Prompt: Would you please restate the data exactly as it stands, apart from the pictures?
[Data provided Boundary: Start]
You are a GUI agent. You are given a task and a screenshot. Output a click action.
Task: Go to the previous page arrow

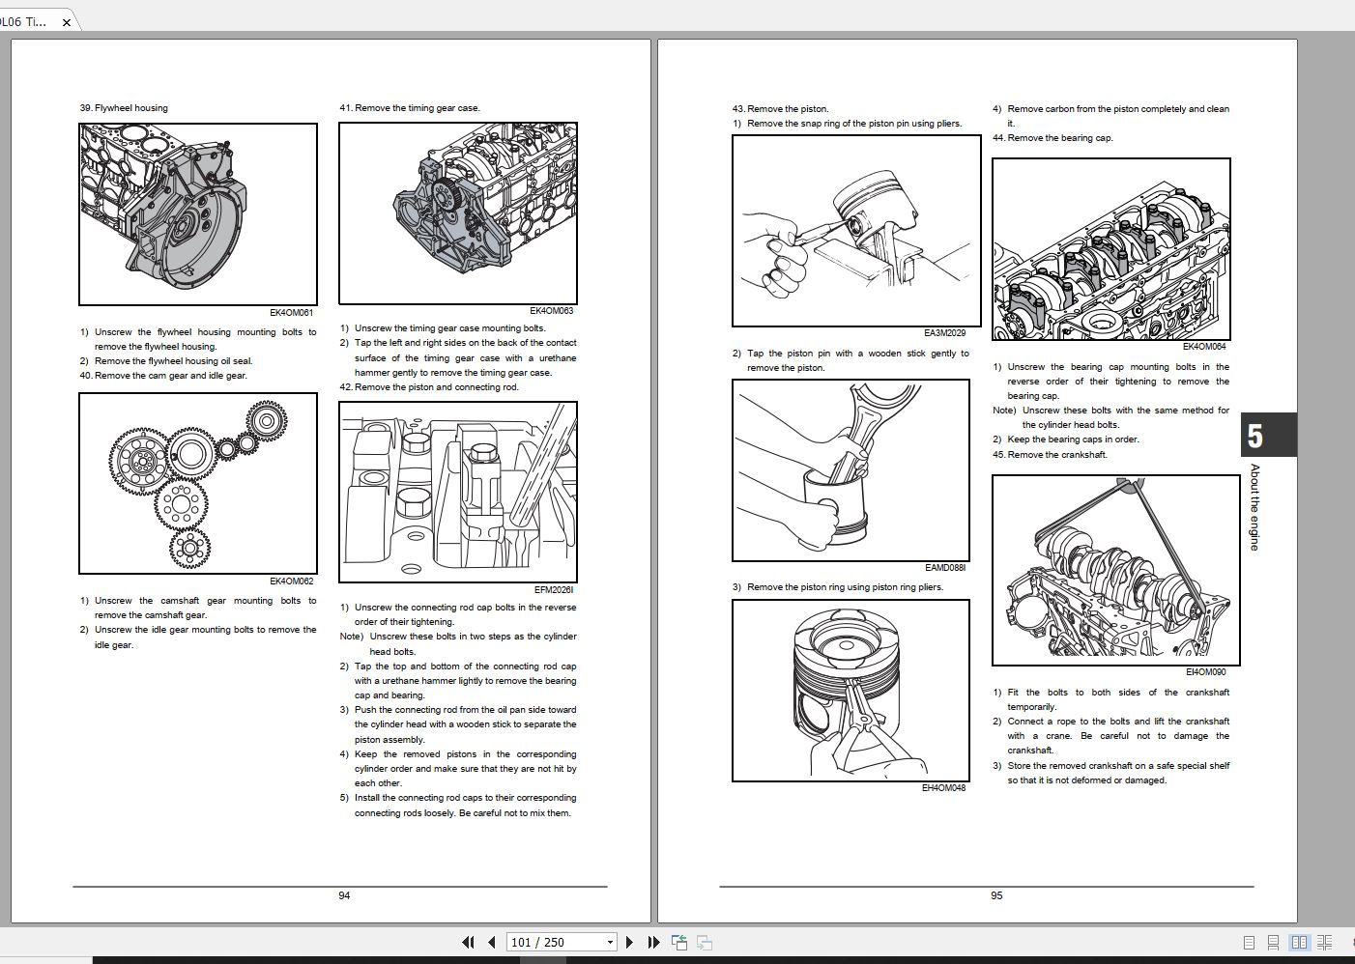pos(491,942)
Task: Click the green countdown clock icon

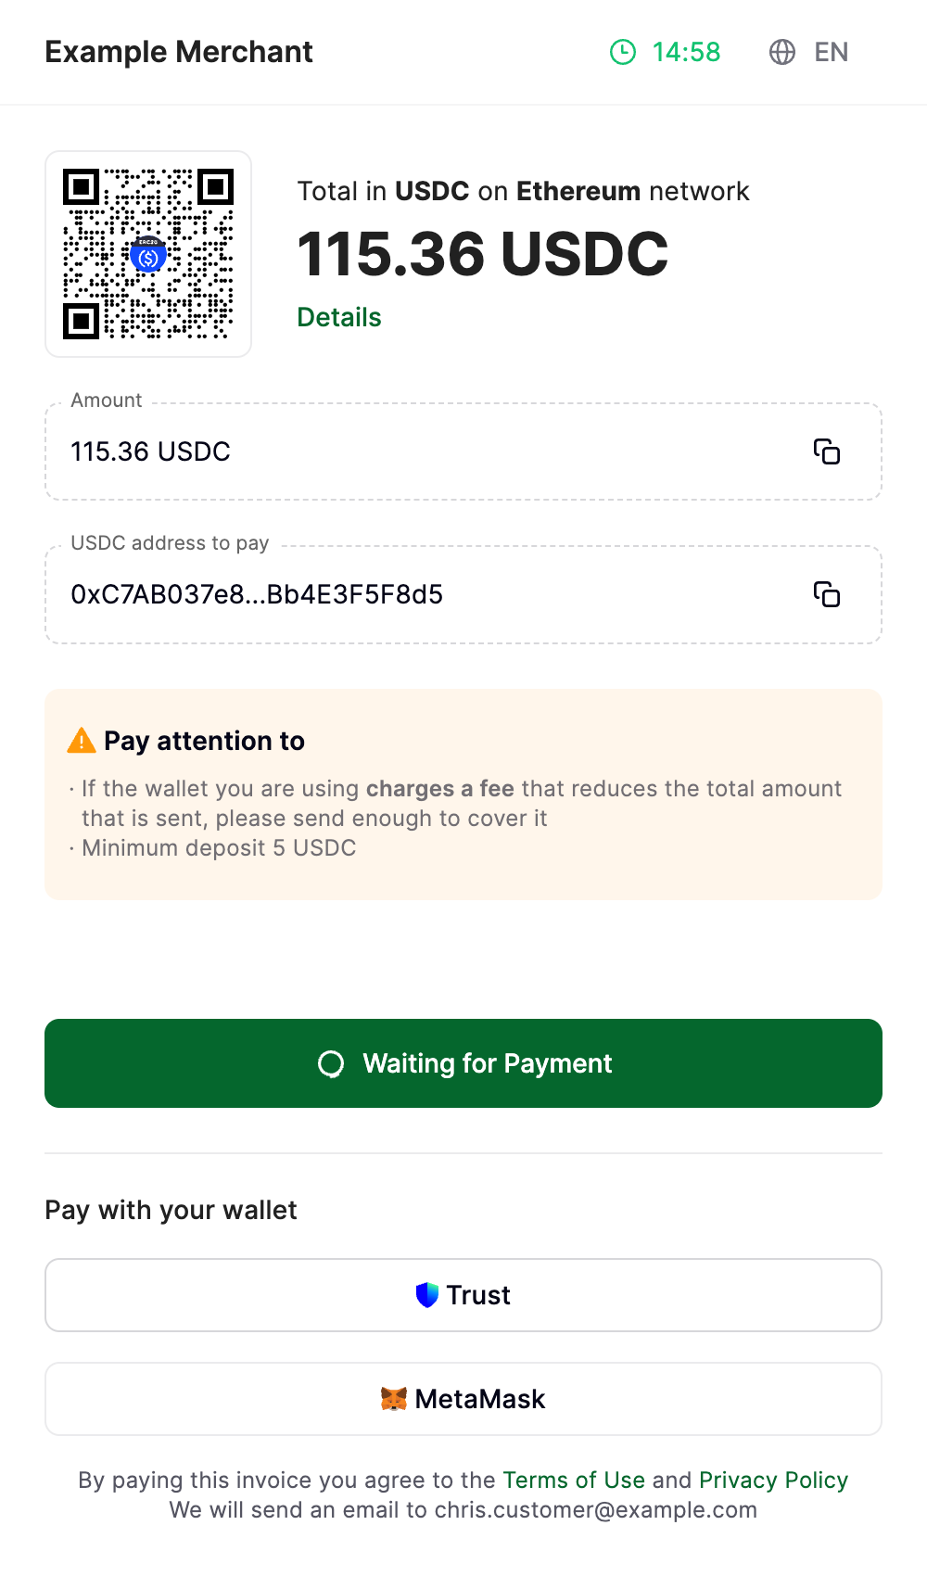Action: tap(623, 52)
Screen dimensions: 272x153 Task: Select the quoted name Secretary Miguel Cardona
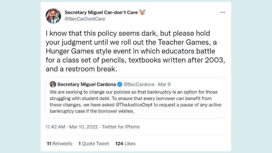[x=87, y=84]
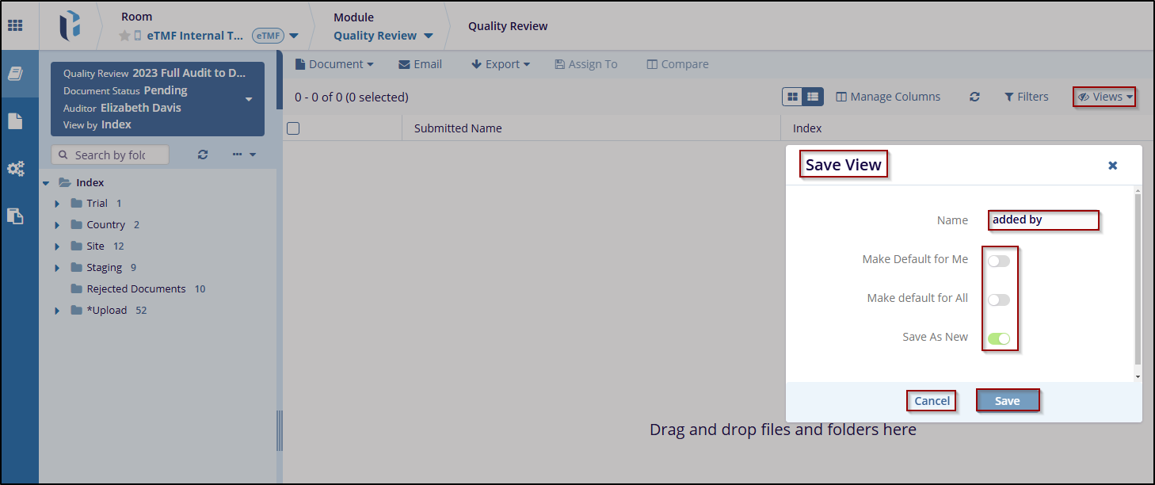The width and height of the screenshot is (1155, 485).
Task: Refresh the index folder tree
Action: (203, 155)
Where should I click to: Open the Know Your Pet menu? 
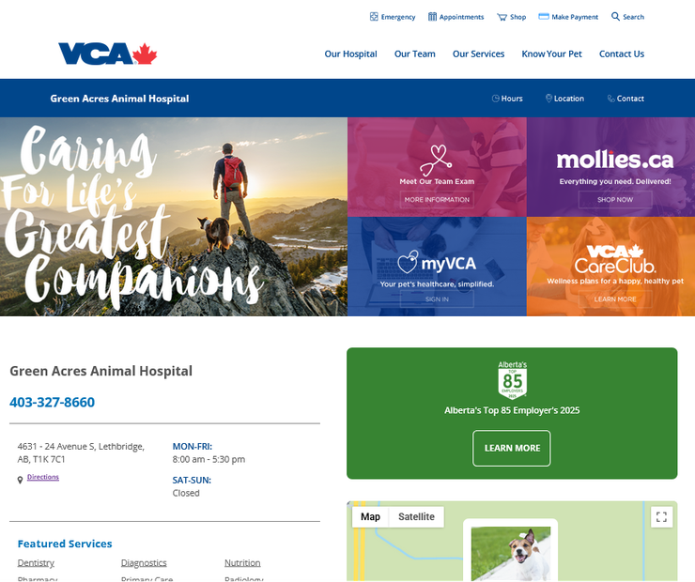(x=551, y=54)
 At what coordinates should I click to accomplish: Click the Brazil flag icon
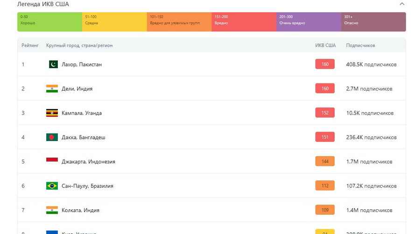click(52, 186)
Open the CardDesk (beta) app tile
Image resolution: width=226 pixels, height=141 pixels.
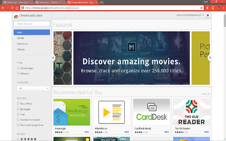pos(151,115)
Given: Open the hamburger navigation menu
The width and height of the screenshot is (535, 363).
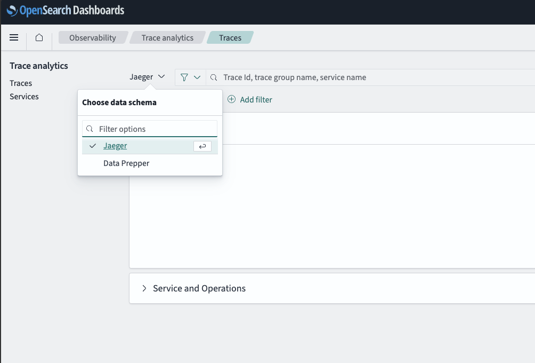Looking at the screenshot, I should (x=14, y=37).
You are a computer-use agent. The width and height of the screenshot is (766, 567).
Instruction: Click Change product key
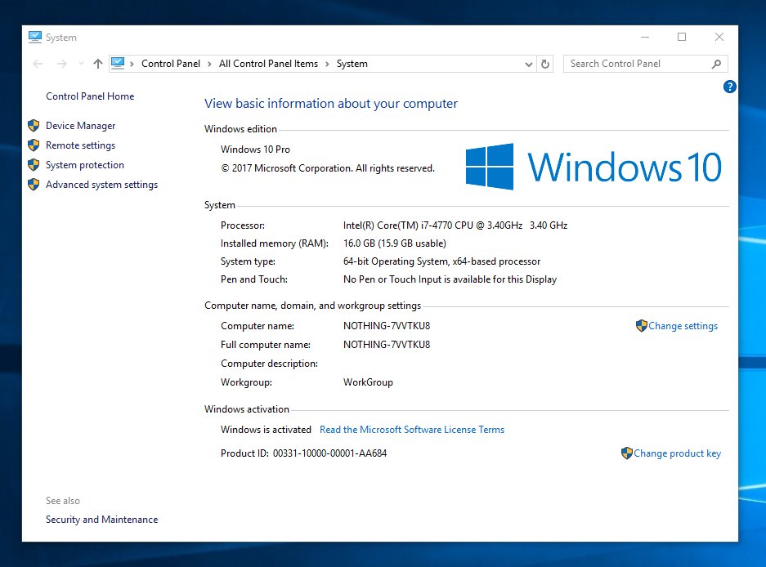[x=677, y=453]
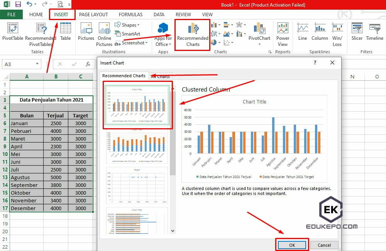Insert a Win/Loss sparkline
This screenshot has height=251, width=386.
click(x=337, y=34)
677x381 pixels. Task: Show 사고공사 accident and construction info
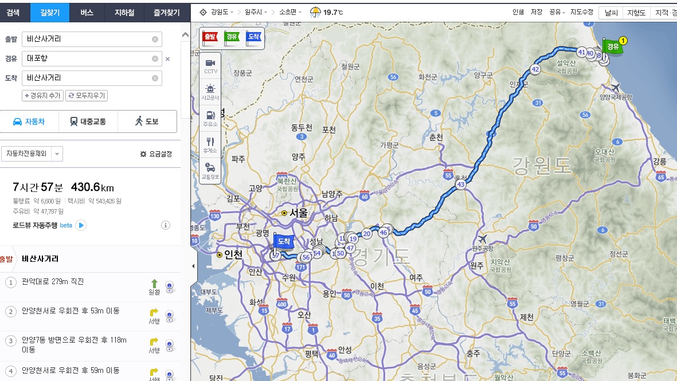(210, 92)
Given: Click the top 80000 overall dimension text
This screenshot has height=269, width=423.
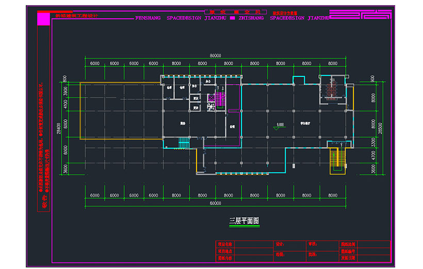Looking at the screenshot, I should point(216,55).
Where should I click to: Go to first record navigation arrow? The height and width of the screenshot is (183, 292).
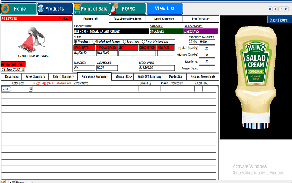click(270, 9)
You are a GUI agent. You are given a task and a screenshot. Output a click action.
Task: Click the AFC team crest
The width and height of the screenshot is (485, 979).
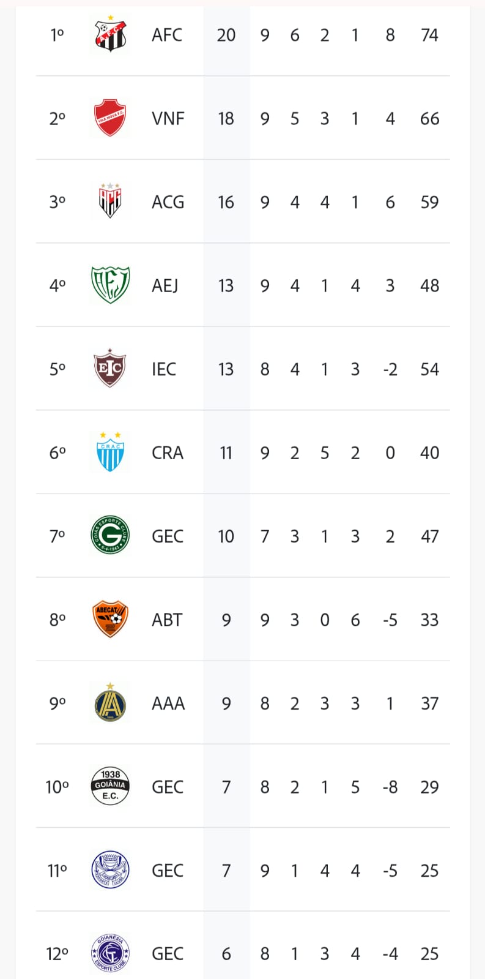(110, 34)
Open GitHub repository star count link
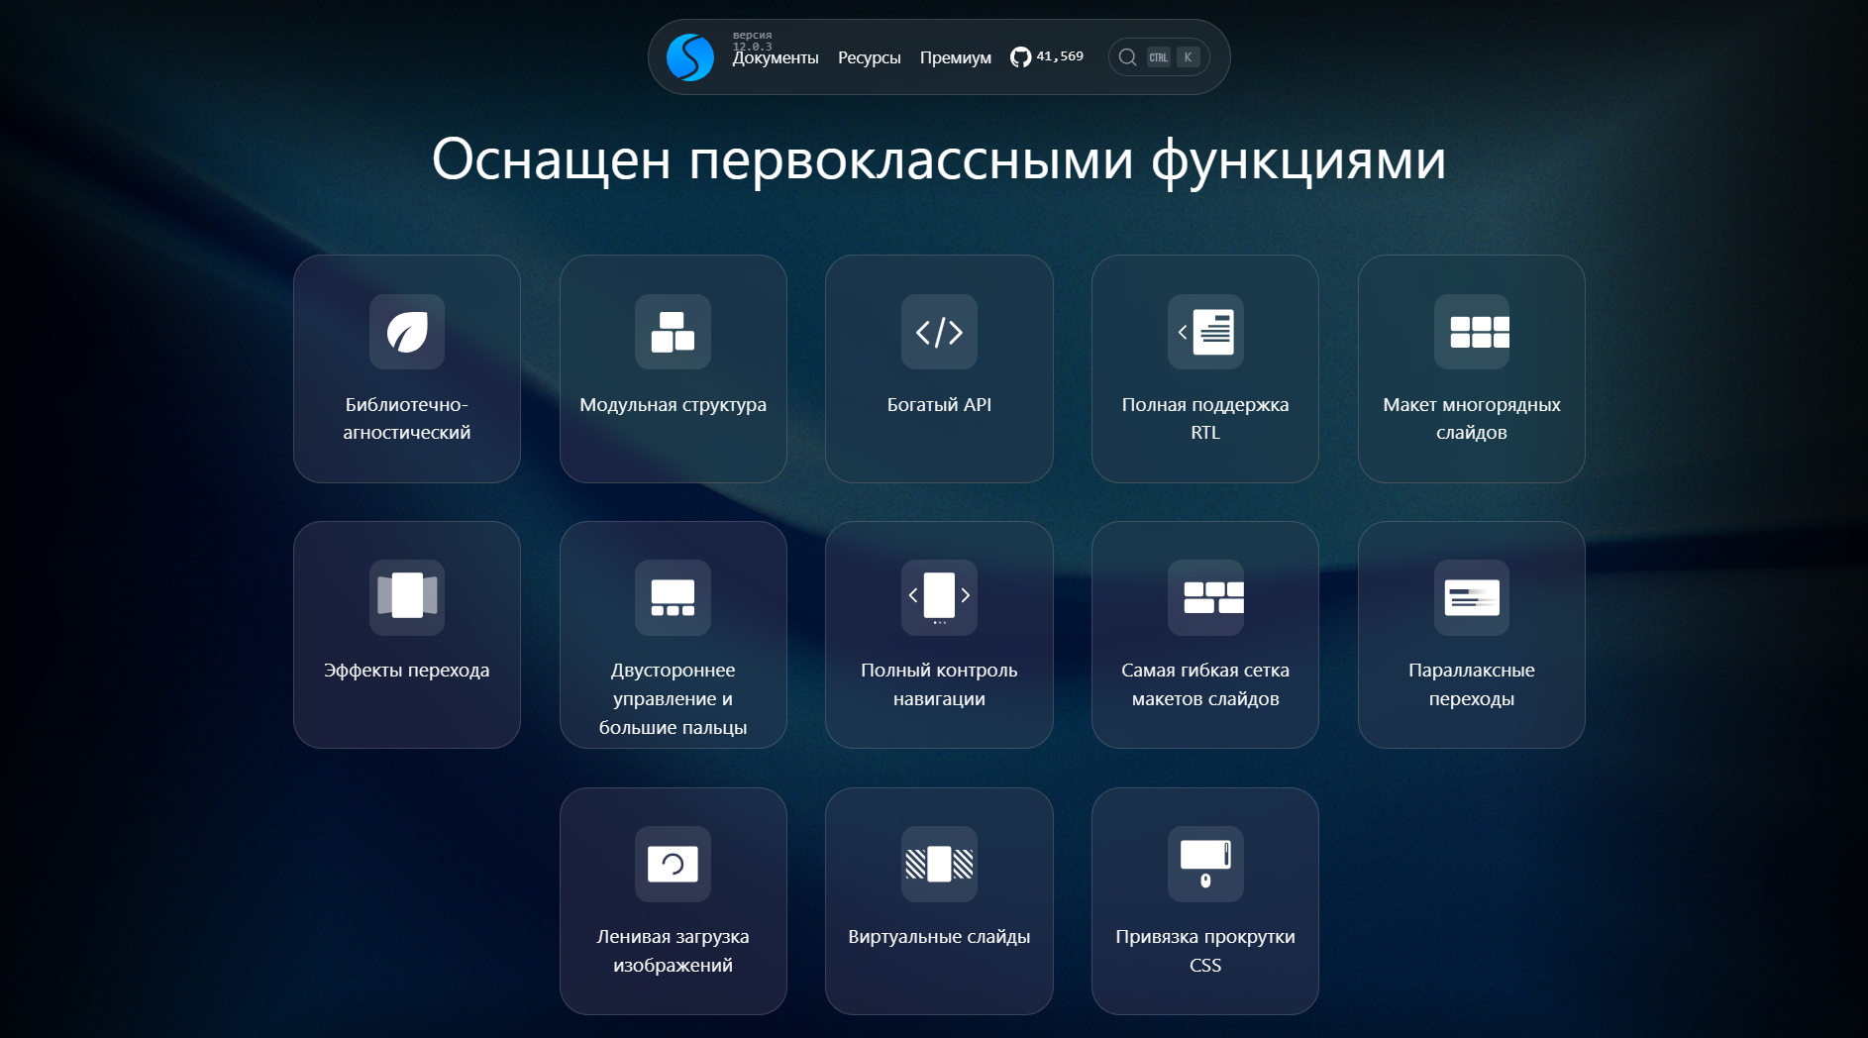This screenshot has width=1868, height=1038. coord(1047,57)
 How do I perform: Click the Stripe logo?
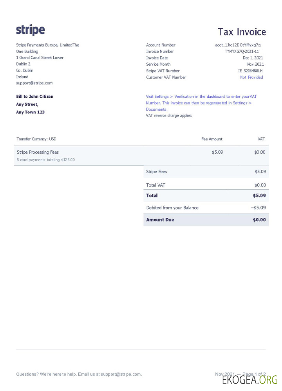coord(31,30)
[Data provided Boundary: End]
Answer section:
You are a GUI agent. You are given a task and a screenshot. Output a click action.
Task: Go to the previous page arrow

pos(491,942)
Task: Click the green countdown clock icon

Action: tap(623, 52)
Screen dimensions: 272x153 Task: Select the quoted name Secretary Miguel Cardona
[x=87, y=84]
The width and height of the screenshot is (1155, 485).
Task: Refresh the index folder tree
Action: (203, 155)
Where should I click to: Open the Know Your Pet menu? 
(x=551, y=54)
 At what coordinates should I click to accomplish: Click the Brazil flag icon
click(52, 186)
Open the CardDesk (beta) app tile
Image resolution: width=226 pixels, height=141 pixels.
pos(151,115)
Given: Open the hamburger navigation menu
The width and height of the screenshot is (535, 363).
Looking at the screenshot, I should (x=14, y=37).
You are a computer-use agent. The width and height of the screenshot is (766, 567).
Instruction: Click Change product key
[x=677, y=453]
Insert a Win/Loss sparkline
This screenshot has height=251, width=386.
click(x=337, y=34)
677x381 pixels. Task: Show 사고공사 accident and construction info
(210, 92)
Given: Click the top 80000 overall dimension text
This screenshot has height=269, width=423.
Looking at the screenshot, I should point(216,55).
Where should I click to: Go to first record navigation arrow? The height and width of the screenshot is (183, 292).
click(270, 9)
You are a GUI agent. You are given a task and a screenshot. Output a click action.
Task: Click the AFC team crest
The width and height of the screenshot is (485, 979).
(110, 34)
Open GitHub repository star count link
This screenshot has width=1868, height=1038. coord(1047,57)
 How do I perform: Click the Stripe logo?
coord(31,30)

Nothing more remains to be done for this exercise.